The specific composition of dietary protein has been shown to influence the balance of glucagon and insulin activity14, which may play a role in body composition and insulin resistance12. A high intake of branched chain amino acids (leucine, isoleucine, and valine) can increase insulin resistance16. In addition, dietary restriction of sulfur containing amino acids (methionine and cysteine), is associated with a reduction in body weight, adiposity and metabolic changes in both adipose and liver tissues, which enhance insulin sensitivity and energy expenditure17. Plant protein low in sulfur also reduces blood lipids, homocysteine, and blood pressure18,19. Furthermore, low protein diets are also associated with increased life span, especially if the consumed protein is plant derived20.
In this secondary analysis of data from a 16-week randomized clinical trial21, we explore the effects of plant protein, as part of a plant-based diet, on weight control, body composition, and insulin resistance in overweight individuals.
Materials/subjects and methods
Study design
The study was conducted between October 2016 and June 2017, using a single-center, randomized, open parallel design. Otherwise healthy overweight or obese adult men and women, with a body-mass index between 28 and 40 kg/m2, were enrolled. Exclusion criteria were history of diabetes, smoking, alcohol or drug abuse, pregnancy or lactation, and current use of a vegan diet. The study protocol was approved by the Chesapeake Institutional Review Board on October 12, 2016. All participants signed a written informed consent. Registration on ClinicalTrials.gov was initiated on October 20, 2016 (Identifier: NCT02939638).
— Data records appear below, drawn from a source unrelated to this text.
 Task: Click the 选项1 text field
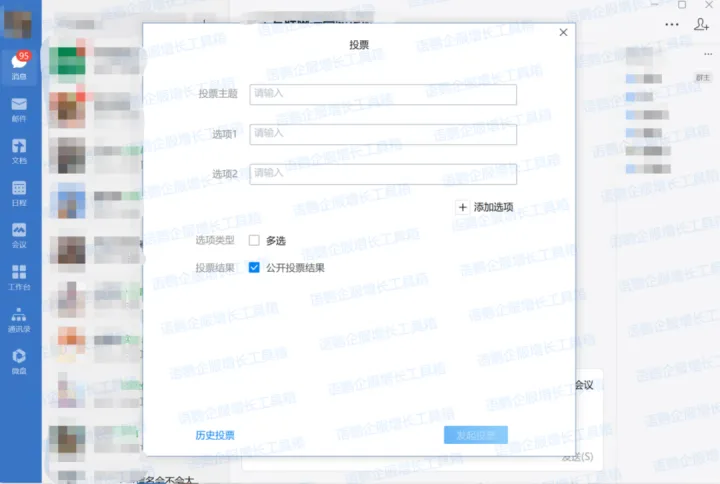click(x=383, y=134)
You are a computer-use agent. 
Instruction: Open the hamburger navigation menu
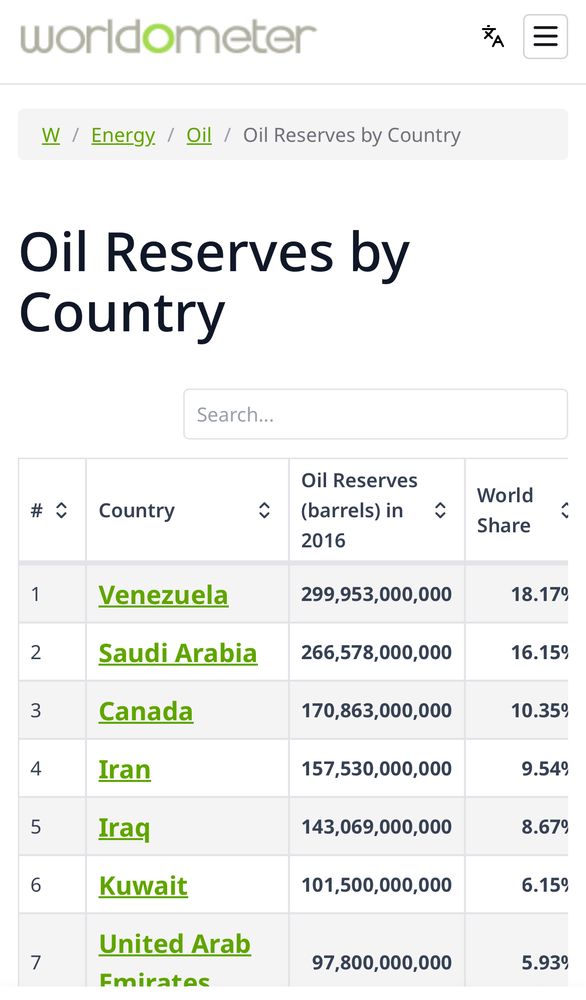(545, 36)
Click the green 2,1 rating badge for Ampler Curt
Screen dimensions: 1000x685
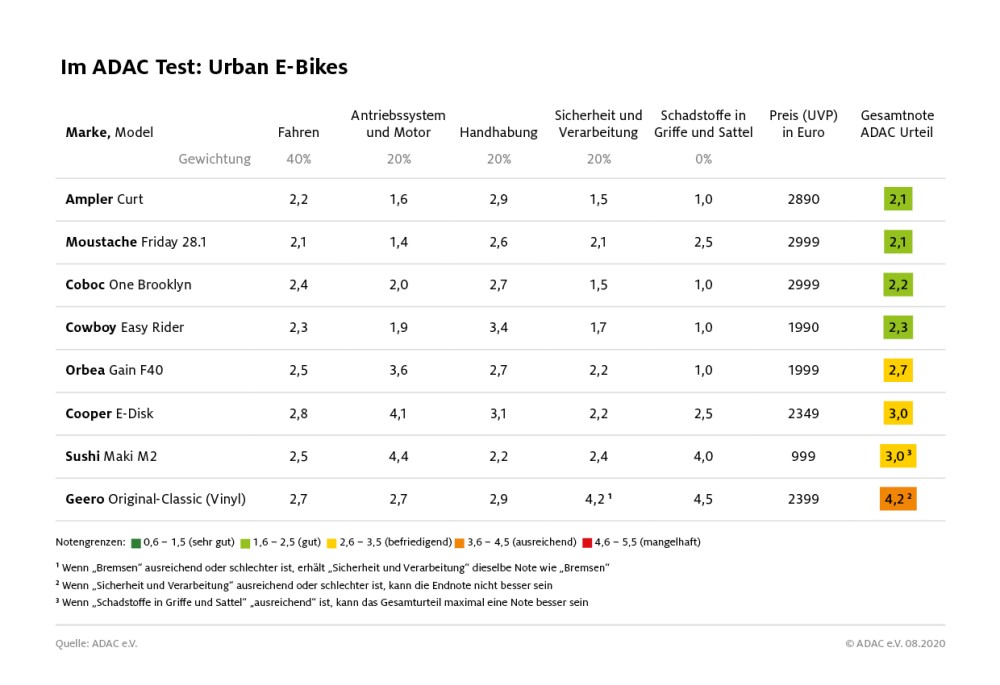pos(898,199)
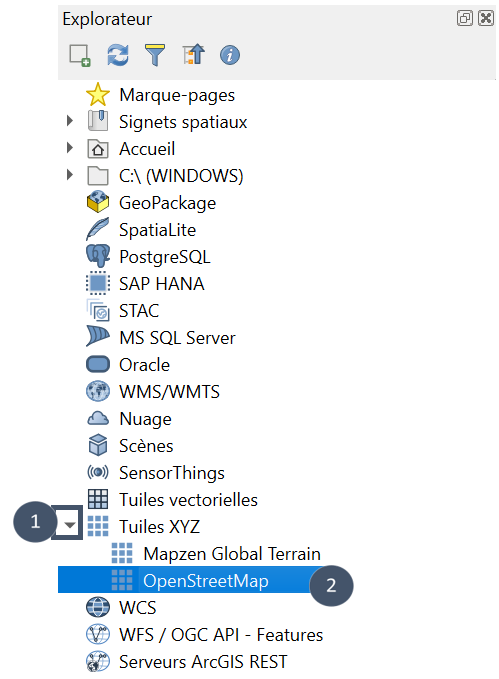
Task: Select Mapzen Global Terrain layer
Action: click(232, 554)
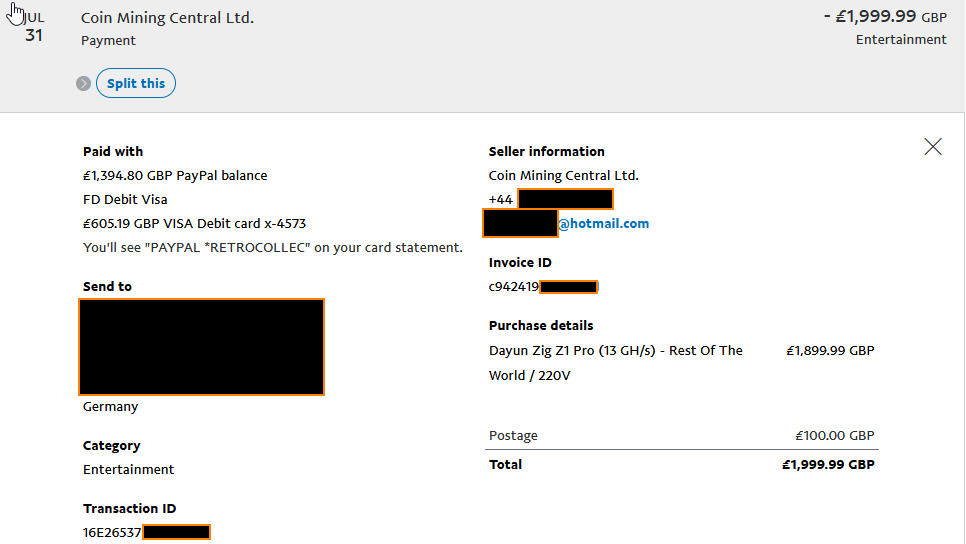Viewport: 966px width, 544px height.
Task: Select the -£1,999.99 GBP amount in header
Action: point(885,17)
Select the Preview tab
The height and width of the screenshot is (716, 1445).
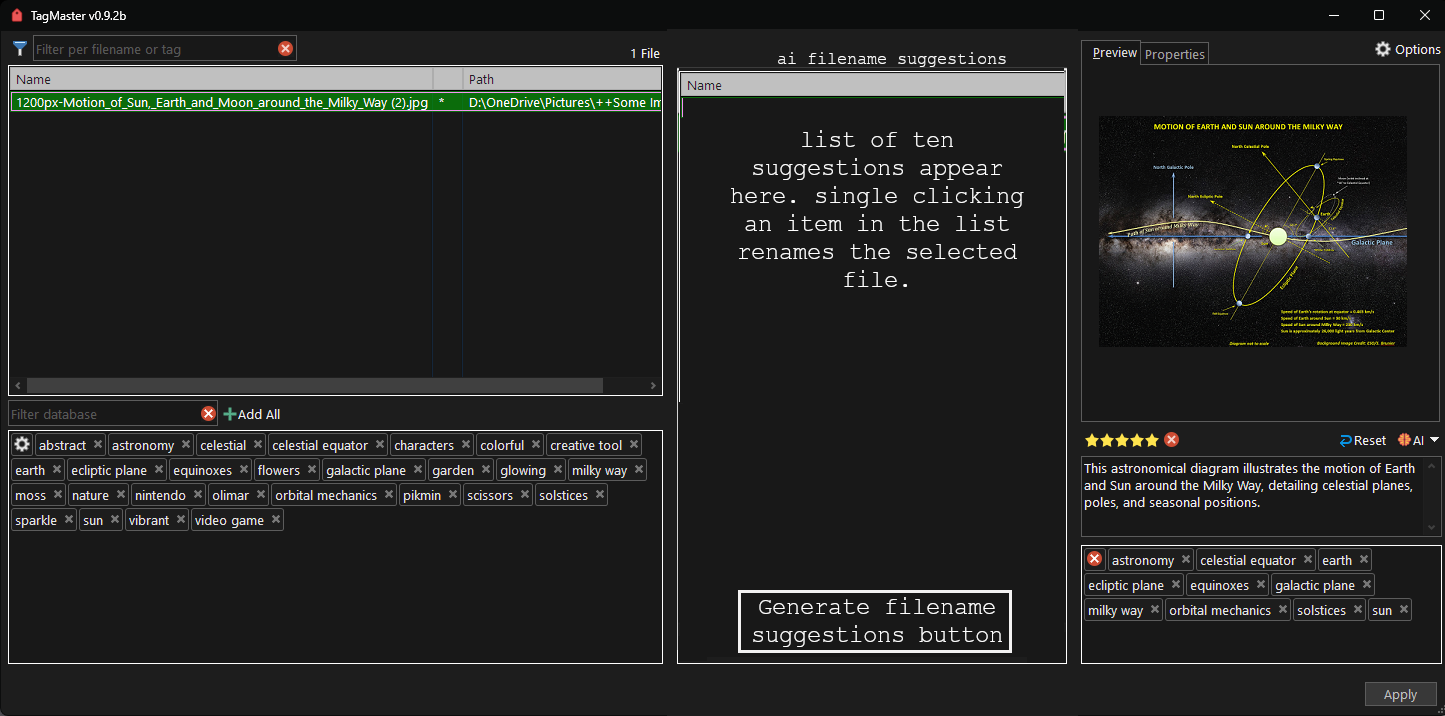coord(1114,53)
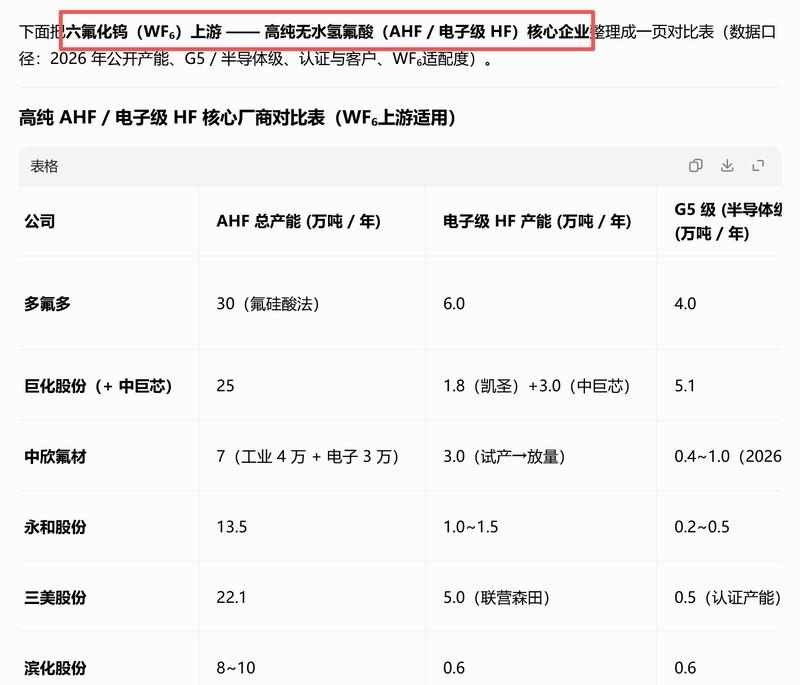Copy the table using the copy icon
The width and height of the screenshot is (800, 685).
tap(695, 166)
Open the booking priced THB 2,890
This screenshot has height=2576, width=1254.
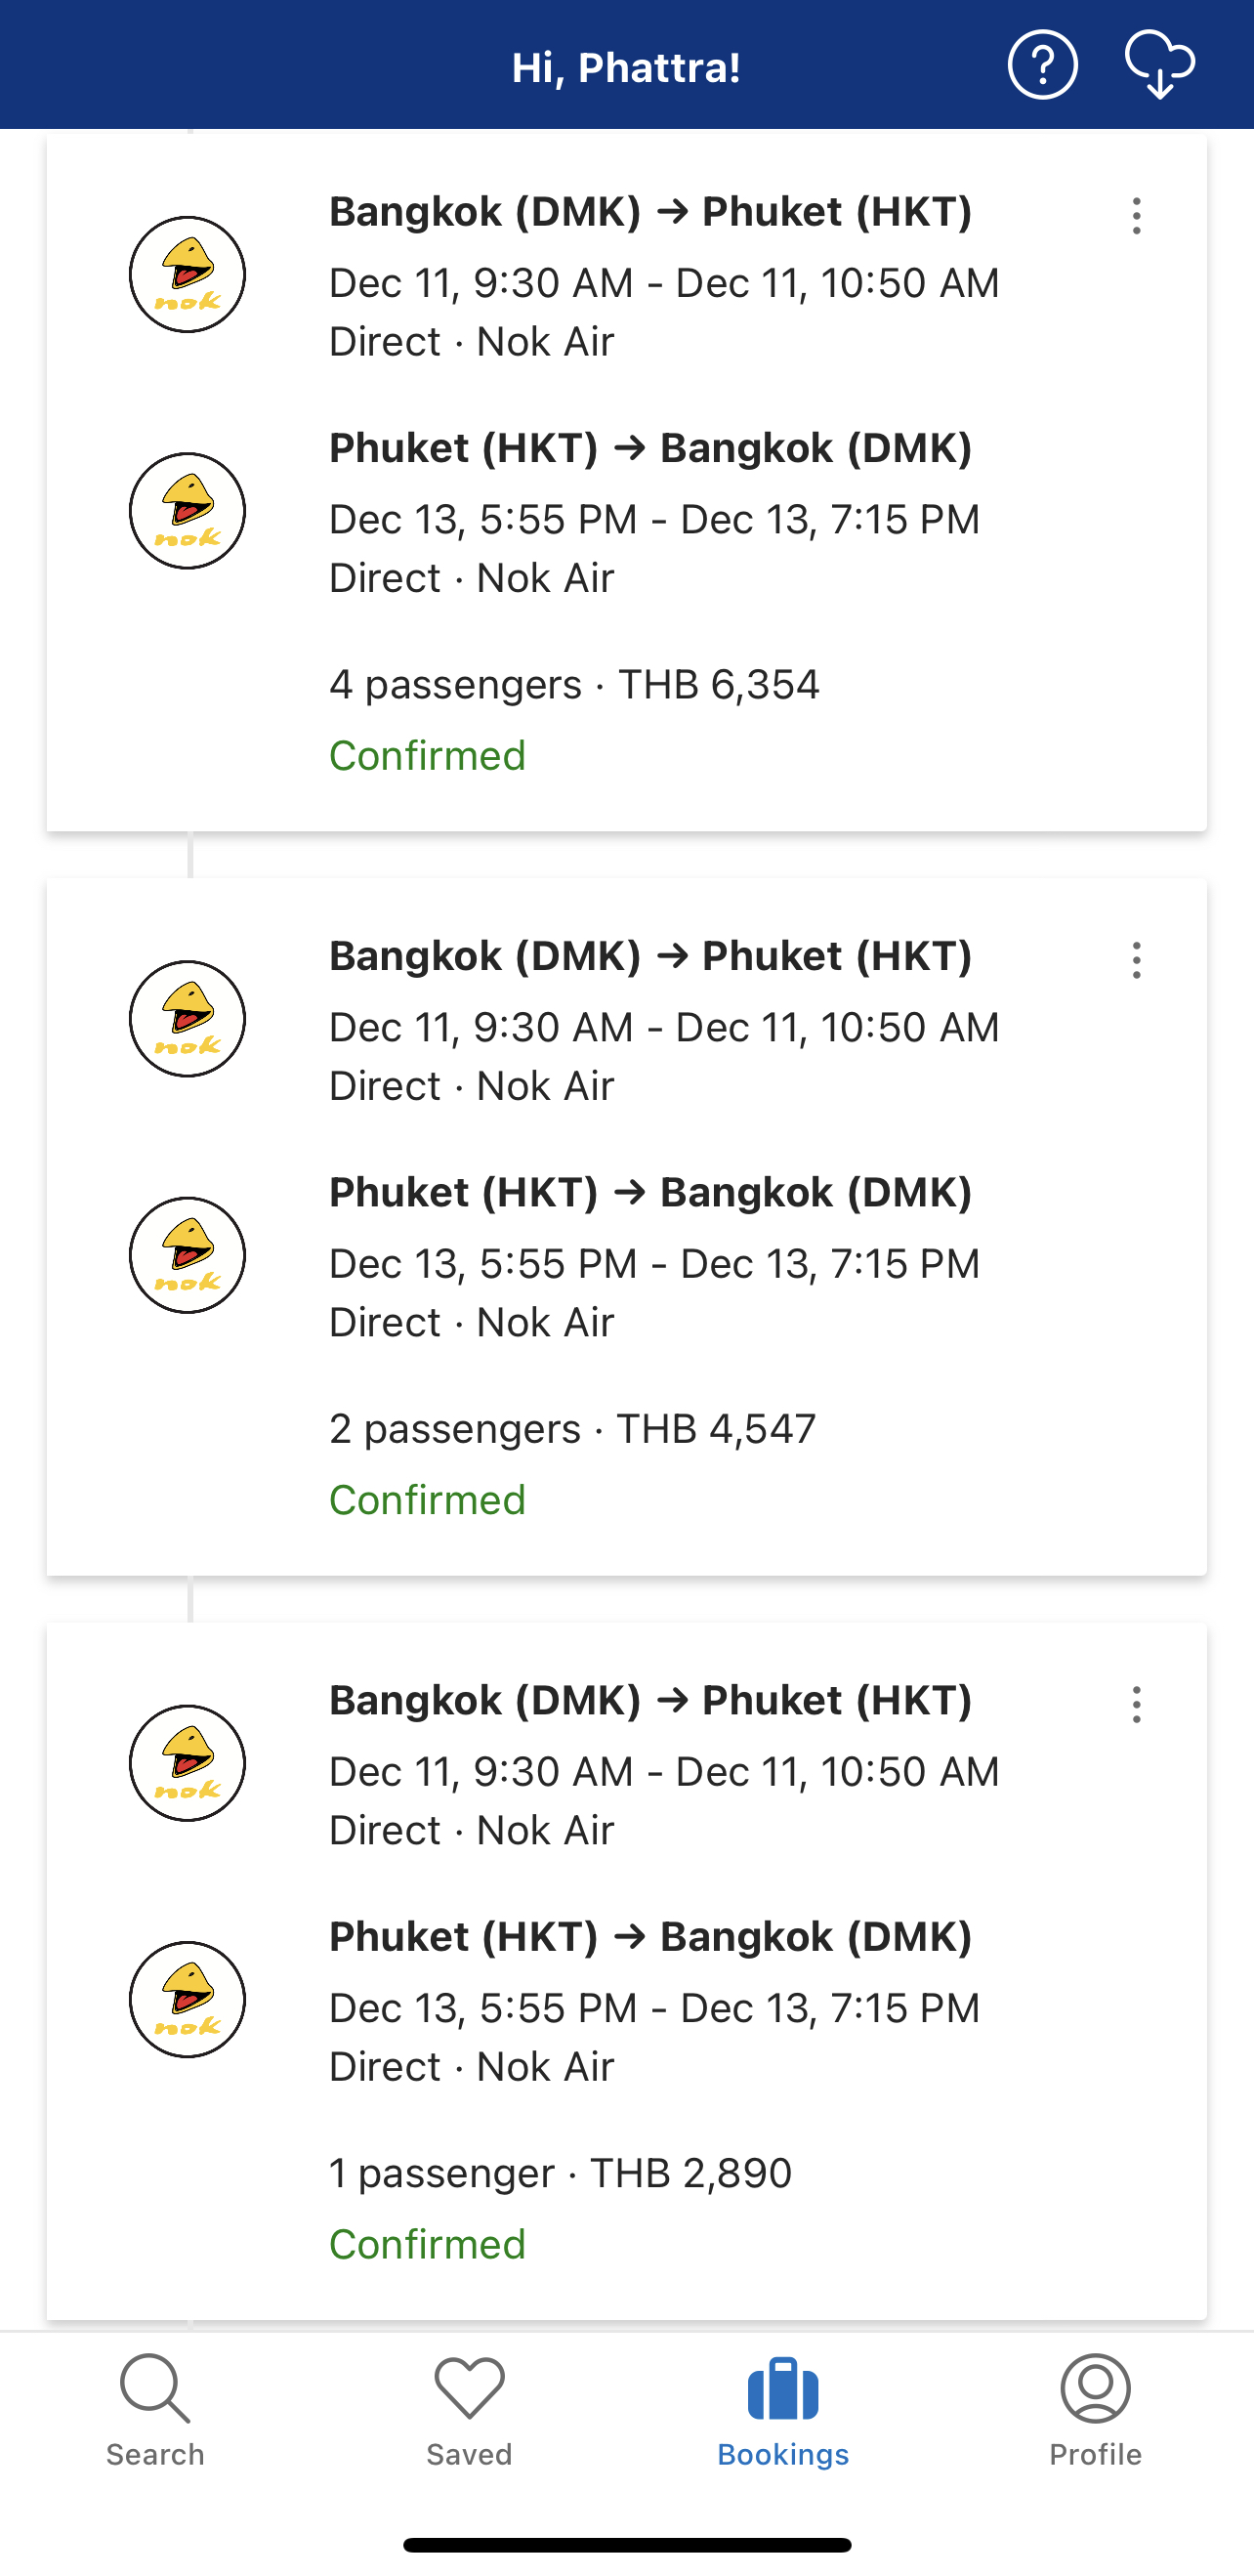pos(560,2173)
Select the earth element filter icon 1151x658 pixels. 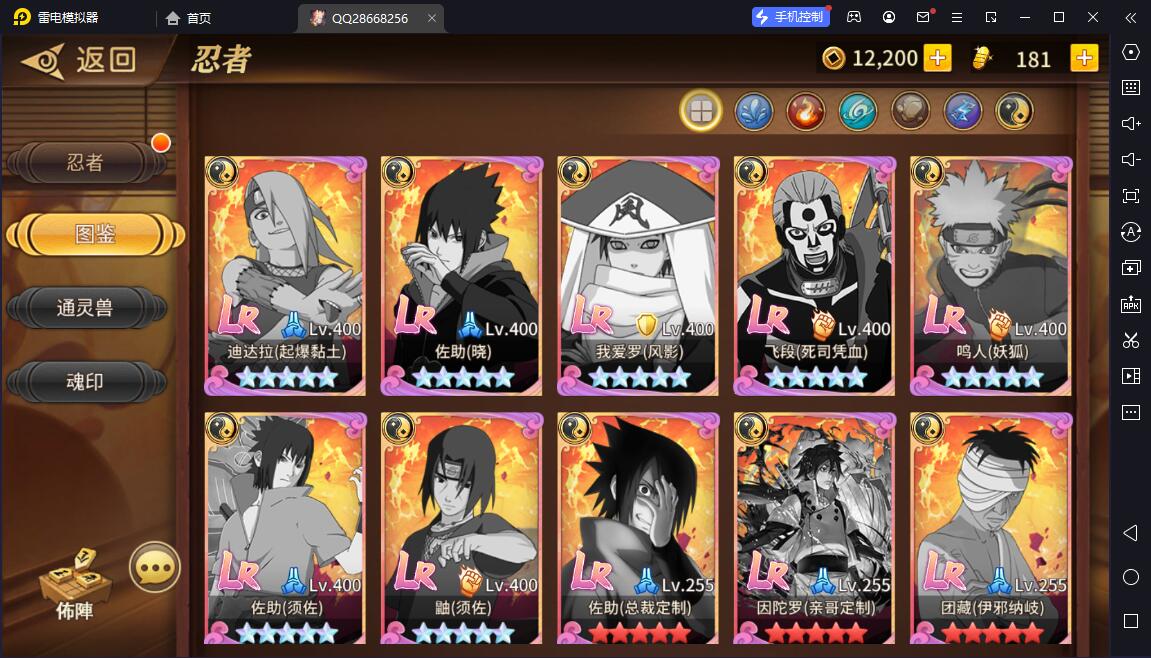point(910,112)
Randomization and study groups
Participants were randomly assigned in a 1:1 ratio to a vegan or a control group based on a computer-generated randomization protocol. The randomization protocol was not be accessible beforehand. The particpants were not blinded to their group assignment. They were examined at baseline and 16 weeks. The vegan group was asked to follow a low-fat vegan diet consisting of vegetables, grains, legumes, and fruits. They were instructed to avoid animal products and added oils. Daily fat intake was 20–30 g. No meals were provided. Participants in the control group were asked to maintain their current diets, which included animal products, for the duration of the study. Laboratory measurements and statistical analyses were made by staff members blind to group assignment.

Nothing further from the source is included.